Задания:
A. Перечислите все места работы молодых заявителей, которые названы в интервью о научном конкурсе.
B. Напишите продолжение интервью о научном конкурсе, начиная сразу после его последней реплики.

Исходный текст:
"""

— Вы говорили, что в конкурсе участвуют и молодые ученые, их, наверное, трудно оценивать по импакт-фактору, индексу цитируемости?
— На самом деле у этих «молодых» (до 45 лет) бывают очень высокие импакт-факторы публикаций. В этой группе заявители представляют сами себя, а не лаборатории, как во «взрослом» конкурсе. Они могут работать в системе РАН, РАМН, в университетах, за границей — главное, чтобы тема была наша. Но этому ученому нужно договориться с одним из институтов РАН, что его возьмут на ставку в случае выигрыша в конкурсе.
— А это легко сделать?
— Обычно проблем нет, потому что институт заинтересован в талантливых молодых ученых. Там он может набрать себе группу и работать по своей теме. Поэтому эта часть конкурса называется конкурсом на новые группы.
— Сколько всего подается заявок на конкурс?
— Около ста. Кстати, заявок на «новые» группы каждый год появляется все больше, что отрадно.
— Сколько нужно отобрать?
— Два раза за пять лет — примерно по 40–50, в другие годы меньше — только на новые группы. Это зависело от финансирования программы.
— И какие гранты получают победители?
— Раньше руководитель лаборатории получал грант на пять лет по четыре миллиона рублей ежегодно. Руководитель новой группы получал на три года по два миллиона рублей.
— Почему в прошедшем времени?

"""

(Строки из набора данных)

"""

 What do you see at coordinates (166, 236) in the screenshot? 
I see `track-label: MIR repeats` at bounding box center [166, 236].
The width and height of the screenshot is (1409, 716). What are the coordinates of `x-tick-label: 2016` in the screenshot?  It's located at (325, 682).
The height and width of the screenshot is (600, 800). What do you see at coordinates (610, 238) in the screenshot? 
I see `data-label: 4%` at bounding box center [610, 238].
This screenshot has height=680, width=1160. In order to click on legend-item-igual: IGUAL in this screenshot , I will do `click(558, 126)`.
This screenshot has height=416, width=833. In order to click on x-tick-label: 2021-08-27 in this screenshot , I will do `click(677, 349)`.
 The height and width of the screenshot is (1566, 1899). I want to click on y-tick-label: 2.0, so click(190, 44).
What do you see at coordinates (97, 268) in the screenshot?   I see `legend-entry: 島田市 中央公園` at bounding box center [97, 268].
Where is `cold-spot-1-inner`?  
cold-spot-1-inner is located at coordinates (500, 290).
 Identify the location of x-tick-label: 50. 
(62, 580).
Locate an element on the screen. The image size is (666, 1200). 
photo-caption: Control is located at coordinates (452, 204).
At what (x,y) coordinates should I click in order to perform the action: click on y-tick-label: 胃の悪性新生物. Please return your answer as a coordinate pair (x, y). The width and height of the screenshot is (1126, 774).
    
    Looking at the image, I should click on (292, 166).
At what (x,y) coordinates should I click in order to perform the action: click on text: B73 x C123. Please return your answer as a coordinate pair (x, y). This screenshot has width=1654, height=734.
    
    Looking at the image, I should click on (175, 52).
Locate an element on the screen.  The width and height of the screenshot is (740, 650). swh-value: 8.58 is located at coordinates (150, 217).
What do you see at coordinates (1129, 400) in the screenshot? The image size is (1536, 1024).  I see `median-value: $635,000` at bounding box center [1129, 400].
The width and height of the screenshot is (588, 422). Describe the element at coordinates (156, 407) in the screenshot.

"""

Ответы по порядку:
A. в системе РАН; в системе РАМН; в университетах; за границей

B.
— Потому что РАН урезали финансирование. И какой же нашли выход? Зарплаты сокращать нельзя, платежи за электричество и прочее тоже, пришлось сокращать грантовые программы. И это нас очень беспокоит. Сейчас лаборатория получает в год вместо четырех миллионов 2,8 миллиона, а новая группа — вместо двух миллионов 1,4. А с учетом инфляции за те семь лет, что мы работаем, эти суммы должны были, наоборот, удвоиться от первоначальных, то есть составлять восемь миллионов для лабораторий и четыре — для новых групп.
— Получается, вы не выполняете обязательств перед учеными, которые рассчитывали на определенное финансирование в течение трех-пяти лет?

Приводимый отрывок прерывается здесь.